Newest blow to transport industry revealed by peak body

Soaring workers compensation premiums are the sleeper cost issue of 2023-24, the National Road Transport Association (NatRoad) declared today.

Significant rises in premium costs in the two most populous states, Victoria and NSW, have operators bracing for major financial hits.

In March, the Victorian Government announced its average scheme rate is increasing from 1.272 per cent to 1.8 per cent, a rise of almost 42 per cent.

And in NSW, where premium rates for the Nominal Insurer workers compensation scheme are increasing by an average of 8 per cent for the 2023-24 financial year, the news is much worse for the transport sector, believes NatRoad.

“The state’s workers compensation insurer, icare, has identified transport as an industry that needs to lift its safety record,” said NatRoad CEO Warren Clark.

“Therefore, the average rate increase across our sector in NSW will be 14 per cent.”

In South Australia, the average premium rate for 2023-2024 will be 1.85 per cent, an increase of 2.8 per cent over the 2022-2023 rate of 1.8 per cent.

And in Queensland, the average net premium rate will increase to 1.29 per cent of wages in 2023-2024, which is an increase of 4.9 per cent compared to the 2022-2023 rate of 1.23 per cent.

Clark said operators already struggling with profit margins of about two per cent can ill-afford workers compensation premium hikes.

“These costs are not negotiable and there’s simply no way to avoid them,” Clark said.
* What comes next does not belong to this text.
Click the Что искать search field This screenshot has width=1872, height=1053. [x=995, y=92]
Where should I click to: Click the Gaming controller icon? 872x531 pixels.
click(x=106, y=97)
“Many businesses are already wrestling with passing on high fuel costs, tolls, labour costs, the Road User Charge.”

Clark said NSW’s decision to scrap the Employer Safety Incentive (ESI), which was a flat rate rebate of premium based on wages multiplied by industry rate and meant to be spent on safety initiatives.

Since 2013, icare estimates the rebate has paid out $1.5bn in premium revenue. It is being replaced by the Safe Employer Reward (SER), which uses a sliding scale based on employer performance.

“The Victorian Government has declared its workers compensation scheme is ‘not fit for purpose’ and has foreshadowed law changes to limit access and benefits for mental health claims and stop long-running compensation cases,” Clark said.

“That’s not going to make a dent in most transport operator premiums.”